▶ _REQUIREMENT_
Write out the whole listing exactly.

▶ _GIVEN RECORDS_
-- Opening Marker --

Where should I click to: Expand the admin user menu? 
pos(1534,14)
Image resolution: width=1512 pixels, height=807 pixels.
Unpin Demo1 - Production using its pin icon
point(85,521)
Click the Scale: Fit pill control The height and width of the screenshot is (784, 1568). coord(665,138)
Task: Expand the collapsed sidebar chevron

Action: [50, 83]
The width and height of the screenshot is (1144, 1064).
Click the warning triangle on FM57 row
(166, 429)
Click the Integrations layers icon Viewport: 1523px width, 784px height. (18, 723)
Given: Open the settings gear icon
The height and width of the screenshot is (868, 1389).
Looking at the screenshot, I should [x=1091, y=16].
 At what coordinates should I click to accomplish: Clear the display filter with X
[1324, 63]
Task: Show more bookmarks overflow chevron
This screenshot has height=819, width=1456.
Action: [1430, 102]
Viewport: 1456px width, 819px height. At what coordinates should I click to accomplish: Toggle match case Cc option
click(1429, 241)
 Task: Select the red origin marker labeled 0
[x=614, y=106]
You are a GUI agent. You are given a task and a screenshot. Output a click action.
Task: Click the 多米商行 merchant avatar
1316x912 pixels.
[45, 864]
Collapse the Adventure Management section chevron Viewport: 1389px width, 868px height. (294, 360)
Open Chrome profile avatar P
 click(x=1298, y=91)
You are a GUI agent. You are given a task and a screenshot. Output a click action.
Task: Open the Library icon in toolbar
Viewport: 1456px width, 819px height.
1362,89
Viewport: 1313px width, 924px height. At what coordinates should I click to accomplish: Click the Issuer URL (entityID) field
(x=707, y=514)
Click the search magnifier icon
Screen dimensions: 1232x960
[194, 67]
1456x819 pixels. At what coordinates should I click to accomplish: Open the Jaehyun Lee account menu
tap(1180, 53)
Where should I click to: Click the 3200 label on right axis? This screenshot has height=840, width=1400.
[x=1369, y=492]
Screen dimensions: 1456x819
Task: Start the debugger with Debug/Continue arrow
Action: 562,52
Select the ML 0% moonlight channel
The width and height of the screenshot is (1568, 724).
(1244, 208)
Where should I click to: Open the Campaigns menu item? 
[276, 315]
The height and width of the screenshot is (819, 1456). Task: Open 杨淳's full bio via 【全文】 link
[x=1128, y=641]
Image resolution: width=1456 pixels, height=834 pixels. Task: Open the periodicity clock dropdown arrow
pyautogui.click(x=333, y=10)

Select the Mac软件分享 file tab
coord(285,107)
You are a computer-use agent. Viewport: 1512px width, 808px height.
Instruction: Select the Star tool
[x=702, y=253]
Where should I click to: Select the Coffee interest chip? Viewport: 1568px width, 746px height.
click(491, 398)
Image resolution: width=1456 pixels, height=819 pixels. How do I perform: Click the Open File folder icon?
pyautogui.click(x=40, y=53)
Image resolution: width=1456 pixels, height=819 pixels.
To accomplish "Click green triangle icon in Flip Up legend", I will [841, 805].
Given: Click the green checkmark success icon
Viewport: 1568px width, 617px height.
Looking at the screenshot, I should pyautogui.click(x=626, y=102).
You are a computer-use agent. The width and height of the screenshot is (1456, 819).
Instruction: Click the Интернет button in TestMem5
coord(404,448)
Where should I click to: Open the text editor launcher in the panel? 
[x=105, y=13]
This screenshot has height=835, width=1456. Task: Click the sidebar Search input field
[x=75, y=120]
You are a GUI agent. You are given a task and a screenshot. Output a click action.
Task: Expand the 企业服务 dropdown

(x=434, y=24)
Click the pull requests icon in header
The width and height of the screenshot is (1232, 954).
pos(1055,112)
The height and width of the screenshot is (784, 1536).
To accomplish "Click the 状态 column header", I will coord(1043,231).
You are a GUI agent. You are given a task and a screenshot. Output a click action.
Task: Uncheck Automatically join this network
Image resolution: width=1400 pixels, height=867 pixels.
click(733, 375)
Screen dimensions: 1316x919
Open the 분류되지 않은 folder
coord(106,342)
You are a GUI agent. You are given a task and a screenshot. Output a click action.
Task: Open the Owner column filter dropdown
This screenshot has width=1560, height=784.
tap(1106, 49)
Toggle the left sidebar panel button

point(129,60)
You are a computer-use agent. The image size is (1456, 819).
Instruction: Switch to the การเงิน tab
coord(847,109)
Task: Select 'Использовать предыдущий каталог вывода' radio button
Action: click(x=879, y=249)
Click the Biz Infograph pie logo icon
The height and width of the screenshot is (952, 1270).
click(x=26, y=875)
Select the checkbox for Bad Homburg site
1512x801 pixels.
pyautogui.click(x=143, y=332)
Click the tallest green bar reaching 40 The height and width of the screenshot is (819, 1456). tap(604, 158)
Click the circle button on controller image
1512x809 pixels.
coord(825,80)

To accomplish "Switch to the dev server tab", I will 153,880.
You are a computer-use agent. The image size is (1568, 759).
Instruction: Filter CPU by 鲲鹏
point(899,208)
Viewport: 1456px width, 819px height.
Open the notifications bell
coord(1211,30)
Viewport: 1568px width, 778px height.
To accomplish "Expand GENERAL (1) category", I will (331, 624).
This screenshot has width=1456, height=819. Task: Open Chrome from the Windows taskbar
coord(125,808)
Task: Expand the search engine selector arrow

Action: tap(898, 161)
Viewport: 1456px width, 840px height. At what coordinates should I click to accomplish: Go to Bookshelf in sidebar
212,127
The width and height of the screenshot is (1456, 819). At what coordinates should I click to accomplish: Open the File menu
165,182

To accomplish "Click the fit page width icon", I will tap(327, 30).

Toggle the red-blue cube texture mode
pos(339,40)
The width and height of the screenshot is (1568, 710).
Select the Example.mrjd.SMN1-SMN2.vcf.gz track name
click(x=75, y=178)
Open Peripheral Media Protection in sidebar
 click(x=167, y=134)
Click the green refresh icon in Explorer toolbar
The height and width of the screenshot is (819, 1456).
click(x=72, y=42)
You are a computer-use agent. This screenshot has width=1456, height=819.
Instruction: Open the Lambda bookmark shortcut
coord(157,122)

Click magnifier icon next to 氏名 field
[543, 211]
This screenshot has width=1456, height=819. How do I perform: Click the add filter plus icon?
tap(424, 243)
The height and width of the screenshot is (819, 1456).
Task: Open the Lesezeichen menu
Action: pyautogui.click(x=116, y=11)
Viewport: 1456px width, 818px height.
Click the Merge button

-- Closing Marker --

▶ _EXERCISE ANSWER_
Where should I click to: Expand the admin user menu? 
pos(1534,14)
Image resolution: width=1512 pixels, height=807 pixels.
Unpin Demo1 - Production using its pin icon
point(85,521)
Click the Scale: Fit pill control The height and width of the screenshot is (784, 1568). coord(665,138)
Task: Expand the collapsed sidebar chevron

Action: [50, 83]
The width and height of the screenshot is (1144, 1064).
Click the warning triangle on FM57 row
(166, 429)
Click the Integrations layers icon Viewport: 1523px width, 784px height. (18, 723)
Given: Open the settings gear icon
The height and width of the screenshot is (868, 1389).
Looking at the screenshot, I should [x=1091, y=16].
 At what coordinates should I click to accomplish: Clear the display filter with X
[1324, 63]
Task: Show more bookmarks overflow chevron
This screenshot has height=819, width=1456.
Action: [1430, 102]
Viewport: 1456px width, 819px height. At what coordinates should I click to accomplish: Toggle match case Cc option
click(1429, 241)
 Task: Select the red origin marker labeled 0
[x=614, y=106]
You are a GUI agent. You are given a task and a screenshot. Output a click action.
Task: Click the 多米商行 merchant avatar
1316x912 pixels.
[45, 864]
Collapse the Adventure Management section chevron Viewport: 1389px width, 868px height. (294, 360)
Open Chrome profile avatar P
 click(x=1298, y=91)
You are a GUI agent. You are given a task and a screenshot. Output a click action.
Task: Open the Library icon in toolbar
Viewport: 1456px width, 819px height.
1362,89
Viewport: 1313px width, 924px height. At what coordinates should I click to accomplish: Click the Issuer URL (entityID) field
(x=707, y=514)
Click the search magnifier icon
Screen dimensions: 1232x960
[194, 67]
1456x819 pixels. At what coordinates should I click to accomplish: Open the Jaehyun Lee account menu
tap(1180, 53)
Where should I click to: Click the 3200 label on right axis? This screenshot has height=840, width=1400.
[x=1369, y=492]
Screen dimensions: 1456x819
Task: Start the debugger with Debug/Continue arrow
Action: 562,52
Select the ML 0% moonlight channel
The width and height of the screenshot is (1568, 724).
(1244, 208)
Where should I click to: Open the Campaigns menu item? 
[276, 315]
The height and width of the screenshot is (819, 1456). Task: Open 杨淳's full bio via 【全文】 link
[x=1128, y=641]
Image resolution: width=1456 pixels, height=834 pixels. Task: Open the periodicity clock dropdown arrow
pyautogui.click(x=333, y=10)

Select the Mac软件分享 file tab
coord(285,107)
You are a computer-use agent. Viewport: 1512px width, 808px height.
Instruction: Select the Star tool
[x=702, y=253]
Where should I click to: Select the Coffee interest chip? Viewport: 1568px width, 746px height.
click(491, 398)
Image resolution: width=1456 pixels, height=819 pixels. How do I perform: Click the Open File folder icon?
pyautogui.click(x=40, y=53)
Image resolution: width=1456 pixels, height=819 pixels.
To accomplish "Click green triangle icon in Flip Up legend", I will [841, 805].
Given: Click the green checkmark success icon
Viewport: 1568px width, 617px height.
Looking at the screenshot, I should pyautogui.click(x=626, y=102).
You are a computer-use agent. The width and height of the screenshot is (1456, 819).
Instruction: Click the Интернет button in TestMem5
coord(404,448)
Where should I click to: Open the text editor launcher in the panel? 
[x=105, y=13]
This screenshot has height=835, width=1456. Task: Click the sidebar Search input field
[x=75, y=120]
You are a GUI agent. You are given a task and a screenshot. Output a click action.
Task: Expand the 企业服务 dropdown

(x=434, y=24)
Click the pull requests icon in header
The width and height of the screenshot is (1232, 954).
pos(1055,112)
The height and width of the screenshot is (784, 1536).
To accomplish "Click the 状态 column header", I will coord(1043,231).
You are a GUI agent. You are given a task and a screenshot. Output a click action.
Task: Uncheck Automatically join this network
Image resolution: width=1400 pixels, height=867 pixels.
click(733, 375)
Screen dimensions: 1316x919
Open the 분류되지 않은 folder
coord(106,342)
You are a GUI agent. You are given a task and a screenshot. Output a click action.
Task: Open the Owner column filter dropdown
This screenshot has width=1560, height=784.
tap(1106, 49)
Toggle the left sidebar panel button

point(129,60)
You are a computer-use agent. The image size is (1456, 819).
Instruction: Switch to the การเงิน tab
coord(847,109)
Task: Select 'Использовать предыдущий каталог вывода' radio button
Action: click(x=879, y=249)
Click the Biz Infograph pie logo icon
The height and width of the screenshot is (952, 1270).
click(x=26, y=875)
Select the checkbox for Bad Homburg site
1512x801 pixels.
pyautogui.click(x=143, y=332)
Click the tallest green bar reaching 40 The height and width of the screenshot is (819, 1456). tap(604, 158)
Click the circle button on controller image
1512x809 pixels.
coord(825,80)

To accomplish "Switch to the dev server tab", I will 153,880.
You are a computer-use agent. The image size is (1568, 759).
Instruction: Filter CPU by 鲲鹏
point(899,208)
Viewport: 1456px width, 819px height.
Open the notifications bell
coord(1211,30)
Viewport: 1568px width, 778px height.
To accomplish "Expand GENERAL (1) category", I will (331, 624).
This screenshot has width=1456, height=819. Task: Open Chrome from the Windows taskbar
coord(125,808)
Task: Expand the search engine selector arrow

Action: tap(898, 161)
Viewport: 1456px width, 840px height. At what coordinates should I click to accomplish: Go to Bookshelf in sidebar
212,127
The width and height of the screenshot is (1456, 819). At what coordinates should I click to accomplish: Open the File menu
165,182

To accomplish "Click the fit page width icon", I will tap(327, 30).

Toggle the red-blue cube texture mode
pos(339,40)
The width and height of the screenshot is (1568, 710).
Select the Example.mrjd.SMN1-SMN2.vcf.gz track name
click(x=75, y=178)
Open Peripheral Media Protection in sidebar
 click(x=167, y=134)
Click the green refresh icon in Explorer toolbar
The height and width of the screenshot is (819, 1456).
click(x=72, y=42)
You are a computer-use agent. This screenshot has width=1456, height=819.
Instruction: Open the Lambda bookmark shortcut
coord(157,122)

Click magnifier icon next to 氏名 field
[543, 211]
This screenshot has width=1456, height=819. How do I perform: Click the add filter plus icon?
tap(424, 243)
The height and width of the screenshot is (819, 1456).
Task: Open the Lesezeichen menu
Action: pyautogui.click(x=116, y=11)
Viewport: 1456px width, 818px height.
Click the Merge button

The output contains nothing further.